From the listing below, copy out the lines from the one containing "Task: Switch to the Payload tab" through the one containing "click(50, 529)", including both, reproducing them unchanged.

□ □ □ □ □ □ □

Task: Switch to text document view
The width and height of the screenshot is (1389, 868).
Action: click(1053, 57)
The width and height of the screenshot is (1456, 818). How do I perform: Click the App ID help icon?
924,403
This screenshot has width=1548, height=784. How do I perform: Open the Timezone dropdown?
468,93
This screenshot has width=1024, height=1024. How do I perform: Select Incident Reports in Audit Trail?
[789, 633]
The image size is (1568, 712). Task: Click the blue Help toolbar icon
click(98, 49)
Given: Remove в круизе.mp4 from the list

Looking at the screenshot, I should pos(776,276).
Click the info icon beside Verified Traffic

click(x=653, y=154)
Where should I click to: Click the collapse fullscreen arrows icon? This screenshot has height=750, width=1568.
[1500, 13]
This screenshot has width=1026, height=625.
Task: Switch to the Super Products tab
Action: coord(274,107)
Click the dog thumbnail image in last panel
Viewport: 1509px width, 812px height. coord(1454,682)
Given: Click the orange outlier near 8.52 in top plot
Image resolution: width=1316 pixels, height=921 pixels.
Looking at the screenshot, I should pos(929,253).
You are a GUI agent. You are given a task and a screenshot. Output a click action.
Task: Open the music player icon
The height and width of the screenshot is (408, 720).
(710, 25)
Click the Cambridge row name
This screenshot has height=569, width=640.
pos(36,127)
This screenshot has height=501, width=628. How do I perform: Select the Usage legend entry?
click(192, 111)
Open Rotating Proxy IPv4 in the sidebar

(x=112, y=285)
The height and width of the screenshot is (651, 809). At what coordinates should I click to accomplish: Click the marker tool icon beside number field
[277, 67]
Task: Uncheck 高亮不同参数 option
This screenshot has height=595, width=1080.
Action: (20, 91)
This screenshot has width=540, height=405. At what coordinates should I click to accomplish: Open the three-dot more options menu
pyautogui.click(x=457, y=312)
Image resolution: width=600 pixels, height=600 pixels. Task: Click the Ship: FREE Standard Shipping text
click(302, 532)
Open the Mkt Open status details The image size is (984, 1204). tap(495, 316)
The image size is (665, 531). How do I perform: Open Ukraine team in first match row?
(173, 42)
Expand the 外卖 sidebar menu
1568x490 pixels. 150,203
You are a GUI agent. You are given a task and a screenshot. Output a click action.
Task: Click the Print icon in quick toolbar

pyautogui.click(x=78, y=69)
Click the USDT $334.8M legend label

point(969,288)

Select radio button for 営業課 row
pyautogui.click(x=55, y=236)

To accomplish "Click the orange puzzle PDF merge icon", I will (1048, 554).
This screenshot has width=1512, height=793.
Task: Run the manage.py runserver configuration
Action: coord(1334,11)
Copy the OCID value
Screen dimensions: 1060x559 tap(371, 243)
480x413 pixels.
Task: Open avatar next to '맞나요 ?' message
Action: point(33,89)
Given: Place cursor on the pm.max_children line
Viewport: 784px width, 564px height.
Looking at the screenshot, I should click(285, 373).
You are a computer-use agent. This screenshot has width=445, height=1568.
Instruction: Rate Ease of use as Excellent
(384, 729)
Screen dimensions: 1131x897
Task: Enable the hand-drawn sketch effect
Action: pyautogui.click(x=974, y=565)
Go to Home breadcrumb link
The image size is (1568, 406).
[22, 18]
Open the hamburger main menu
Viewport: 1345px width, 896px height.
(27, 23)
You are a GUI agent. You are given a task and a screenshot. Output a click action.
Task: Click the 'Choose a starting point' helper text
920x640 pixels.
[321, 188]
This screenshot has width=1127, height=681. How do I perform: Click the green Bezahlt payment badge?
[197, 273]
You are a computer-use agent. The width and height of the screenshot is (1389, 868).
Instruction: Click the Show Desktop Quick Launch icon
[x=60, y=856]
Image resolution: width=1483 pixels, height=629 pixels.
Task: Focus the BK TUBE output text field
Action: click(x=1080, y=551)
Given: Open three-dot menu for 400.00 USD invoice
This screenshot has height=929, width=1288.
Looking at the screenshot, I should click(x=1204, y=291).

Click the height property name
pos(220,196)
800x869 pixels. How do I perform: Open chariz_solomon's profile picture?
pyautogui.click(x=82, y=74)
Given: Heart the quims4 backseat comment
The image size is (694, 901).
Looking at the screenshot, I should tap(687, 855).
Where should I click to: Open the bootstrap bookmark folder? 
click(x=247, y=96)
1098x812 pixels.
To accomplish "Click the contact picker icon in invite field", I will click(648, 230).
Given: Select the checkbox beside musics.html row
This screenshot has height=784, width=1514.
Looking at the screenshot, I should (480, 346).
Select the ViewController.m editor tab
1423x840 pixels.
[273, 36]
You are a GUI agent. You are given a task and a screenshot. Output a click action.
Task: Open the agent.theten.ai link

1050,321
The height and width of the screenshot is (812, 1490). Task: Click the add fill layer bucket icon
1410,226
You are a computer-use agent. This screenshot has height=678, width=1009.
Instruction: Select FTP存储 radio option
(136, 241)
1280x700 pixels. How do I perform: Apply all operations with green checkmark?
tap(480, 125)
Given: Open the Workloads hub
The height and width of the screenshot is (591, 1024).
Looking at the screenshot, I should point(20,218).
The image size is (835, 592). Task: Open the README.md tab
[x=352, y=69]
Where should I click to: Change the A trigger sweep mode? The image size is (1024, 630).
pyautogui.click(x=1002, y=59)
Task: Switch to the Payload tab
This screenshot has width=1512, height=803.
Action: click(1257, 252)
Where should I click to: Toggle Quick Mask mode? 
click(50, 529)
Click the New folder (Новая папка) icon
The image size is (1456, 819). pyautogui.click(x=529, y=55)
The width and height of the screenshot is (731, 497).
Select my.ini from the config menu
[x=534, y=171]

□ □ □ □ □ □ □

Solution for this task =>
Task: Switch to the Payload tab
This screenshot has width=1512, height=803.
Action: click(1257, 252)
Where should I click to: Toggle Quick Mask mode? 
click(50, 529)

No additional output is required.